D’altra parte, lo diceva anche Einstein: «Ognuno è un genio. Ma se si giudica un pesce dalla sua abilità di arrampicarsi sugli alberi lui passerà tutta la sua vita a credersi stupido». I ragazzi del Porto delle Storie hanno capito molto bene il senso profondo della lezione dello scienziato. La scuola ora potrebbe imparare, da loro e con loro, a immaginarsi diversa. Con l’obiettivo principale di essere un luogo accogliente, interessante, appassionante e gratificante per tutti. E in cui ciascuno possa trovare il proprio spazio e soprattutto la propria strada. non solo i “primi della classe”, ma anzi soprattutto i secondi, i terzi e gli ultimi.

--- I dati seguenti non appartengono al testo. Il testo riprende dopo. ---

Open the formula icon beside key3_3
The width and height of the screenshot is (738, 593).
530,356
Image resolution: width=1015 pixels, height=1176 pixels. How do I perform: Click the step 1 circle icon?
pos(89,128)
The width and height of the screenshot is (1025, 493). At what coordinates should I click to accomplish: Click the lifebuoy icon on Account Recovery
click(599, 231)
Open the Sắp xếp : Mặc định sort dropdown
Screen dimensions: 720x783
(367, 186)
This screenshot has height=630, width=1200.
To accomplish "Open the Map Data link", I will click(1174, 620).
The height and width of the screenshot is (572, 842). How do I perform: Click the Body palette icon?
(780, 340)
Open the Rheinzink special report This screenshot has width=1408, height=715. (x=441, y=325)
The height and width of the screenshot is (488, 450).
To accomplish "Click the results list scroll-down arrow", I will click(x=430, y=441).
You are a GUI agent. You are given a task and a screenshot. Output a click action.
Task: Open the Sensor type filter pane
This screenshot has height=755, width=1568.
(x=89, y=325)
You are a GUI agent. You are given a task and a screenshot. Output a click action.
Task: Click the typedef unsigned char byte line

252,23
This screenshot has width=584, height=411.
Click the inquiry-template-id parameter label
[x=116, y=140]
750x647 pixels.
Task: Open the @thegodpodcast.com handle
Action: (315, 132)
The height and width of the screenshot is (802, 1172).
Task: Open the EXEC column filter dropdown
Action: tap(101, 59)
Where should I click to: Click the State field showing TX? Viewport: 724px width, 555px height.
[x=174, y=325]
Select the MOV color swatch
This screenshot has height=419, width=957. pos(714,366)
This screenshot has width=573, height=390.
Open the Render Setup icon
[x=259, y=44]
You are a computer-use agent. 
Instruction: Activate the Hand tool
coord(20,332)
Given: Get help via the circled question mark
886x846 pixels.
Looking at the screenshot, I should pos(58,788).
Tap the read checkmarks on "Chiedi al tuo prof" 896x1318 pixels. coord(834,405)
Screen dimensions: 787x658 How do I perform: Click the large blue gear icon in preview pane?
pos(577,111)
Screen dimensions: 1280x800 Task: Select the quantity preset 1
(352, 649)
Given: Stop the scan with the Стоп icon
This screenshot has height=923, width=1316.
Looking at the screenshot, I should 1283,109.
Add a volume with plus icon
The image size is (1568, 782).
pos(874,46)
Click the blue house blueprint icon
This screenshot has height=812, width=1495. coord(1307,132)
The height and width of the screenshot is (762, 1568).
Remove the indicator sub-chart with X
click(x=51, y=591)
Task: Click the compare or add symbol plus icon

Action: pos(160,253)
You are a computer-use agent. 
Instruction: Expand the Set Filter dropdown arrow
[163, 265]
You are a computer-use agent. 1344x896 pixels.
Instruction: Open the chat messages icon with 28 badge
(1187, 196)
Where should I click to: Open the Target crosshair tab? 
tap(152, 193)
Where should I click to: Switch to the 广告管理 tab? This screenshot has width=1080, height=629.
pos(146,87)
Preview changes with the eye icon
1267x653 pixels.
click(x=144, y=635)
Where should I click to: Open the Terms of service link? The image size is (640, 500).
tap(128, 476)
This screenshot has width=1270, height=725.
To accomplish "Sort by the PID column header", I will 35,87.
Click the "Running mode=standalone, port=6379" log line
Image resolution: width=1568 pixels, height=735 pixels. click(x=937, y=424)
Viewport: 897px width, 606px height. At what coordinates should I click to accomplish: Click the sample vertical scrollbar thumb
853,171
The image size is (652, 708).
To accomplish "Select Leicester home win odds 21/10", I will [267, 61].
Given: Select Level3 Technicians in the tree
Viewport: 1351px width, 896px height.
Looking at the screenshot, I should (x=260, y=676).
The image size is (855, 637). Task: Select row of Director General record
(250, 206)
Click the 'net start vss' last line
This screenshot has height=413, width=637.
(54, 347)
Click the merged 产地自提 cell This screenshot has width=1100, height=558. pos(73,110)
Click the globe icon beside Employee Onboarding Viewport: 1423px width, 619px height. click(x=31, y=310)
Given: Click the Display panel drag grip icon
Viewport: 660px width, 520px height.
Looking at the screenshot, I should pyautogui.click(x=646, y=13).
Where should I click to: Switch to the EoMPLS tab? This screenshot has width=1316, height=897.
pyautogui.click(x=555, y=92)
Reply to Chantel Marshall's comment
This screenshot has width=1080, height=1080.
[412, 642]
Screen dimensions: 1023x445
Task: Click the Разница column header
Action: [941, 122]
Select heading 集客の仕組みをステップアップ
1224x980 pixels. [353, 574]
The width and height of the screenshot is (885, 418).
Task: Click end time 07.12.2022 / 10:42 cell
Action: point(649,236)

Buzz Aldrin, il secondo uomo sulla Luna
Non è un caso che qui, al Porto delle Storie, l’eroe di riferimento sia Buzz Aldrin, il secondo uomo sceso sulla luna. Ci ha messo piede pochi secondi dopo Armstrong ma, diversamente da lui, è stato ignorato e dimenticato dal mondo. La sua traccia, però, è impressa nell’universo. «A noi piace perché è il secondo. Ma anche perché ha trasformato un errore in un nome: il suo», racconta Michele Arena, educatore, scrittore, tra gli ideatori e fondatori del Porto delle Storie, con la cooperativa sociale Macramè. Buzzer, infatti, è il modo in cui sua sorellina lo chiamava, non riuscendo a pronunciare correttamente la parola brother. «Lui ha capito il valore dell’errore e lo ha fatto proprio, scegliendo ‘Buzz’ come proprio nome, nel 1988. La scuola dovrebbe far questo: costruire la strada, a partire dagli errori. Perché siamo fatti per l’80% di errori», conclude Arena.
Le foto nell’articolo sono state scattate da Chiara Ludovisi al Porto delle Storie.